ESG regulations could soon be simplified by the new EU Omnibus Proposal
Author: Gyöngyi Ferencz
At the end of February, the European Commission published its omnibus legislative proposal ("Omnibus Proposal") for the Corporate Sustainability Reporting Directive ("CSRD"), the Corporate Sustainability Due Diligence Directive ("CSDD") and a number of important changes to the EU taxonomy, i.e. the classification and nomenclature of sustainability activities, aimed at simplifying and making ESG rules more transparent. We have summarised the key points.
The main objectives of the proposal are:
• simplifying and reducing costs for businesses
• harmonise existing sustainability requirements
• protect small and medium-sized enterprises (SMEs) from disproportionate burdens
At the same time, the European Union remains committed to sustainability in line with the above rules, so this is not a step backwards, but essentially a simplification and harmonisation. In addition, some reporting deadlines have been postponed to allow companies to focus on the environmental and social aspects of their operations.
The current rules on sustainability reporting and other ESG reporting requirements can also be a headache for many companies. Meeting the current requirements, which are new to almost everyone, will require considerable time to prepare and change their organisational and financial information systems. As a result, many companies are not yet fully prepared to prepare financial statements that are not just financial and do not just contain historical information, simply because they have many years of experience in preparing financial statements.
As HLB Global, the world's eighth largest accounting and advisory network, said at its ESG Forum in London, the changes in the new omnibus proposal may tempt companies to postpone their ESG commitments until the precise obligations they will have are clear.
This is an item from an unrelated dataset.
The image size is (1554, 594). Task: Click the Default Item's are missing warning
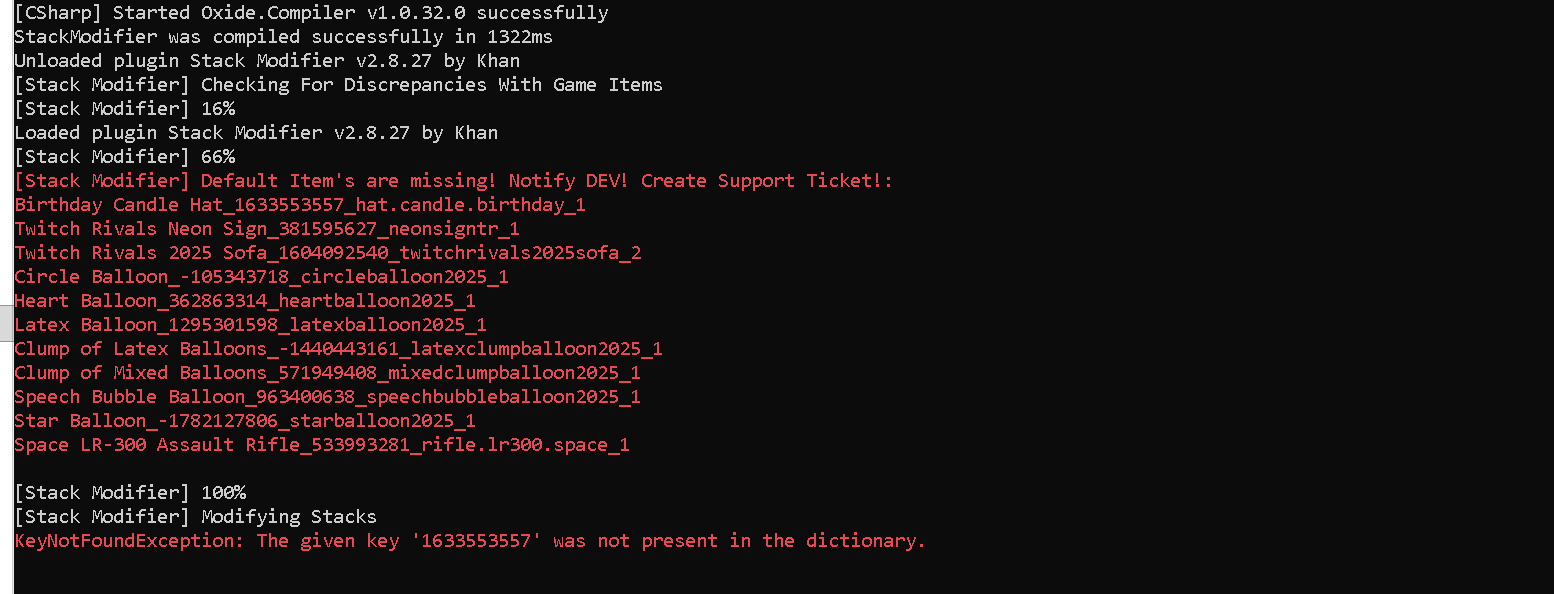(453, 181)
However, it is important to remember that regardless of the legislation, there is a fundamental business case for all companies to integrate sustainability issues into their business strategy. This can shift the focus from compliance to adding value, increasing flexibility, improving efficiency and creating long-term growth, i.e. competitive advantage.
Key elements of the new proposals
• Delayed reporting deadlines. The proposals would delay the upcoming deadlines and implementation dates for the CSRD and CS3D. The first CSRD reports due in 2026 (from 2025) would be due in 2028 (from 2027) and the CS3D implementation deadline would be postponed to 2027, with the resulting due diligence obligations starting in 2028. Although the obligations under each directive would apply in full, companies would have more time to prepare reports, amend contracts and put in place the necessary internal and external data collection systems and controls.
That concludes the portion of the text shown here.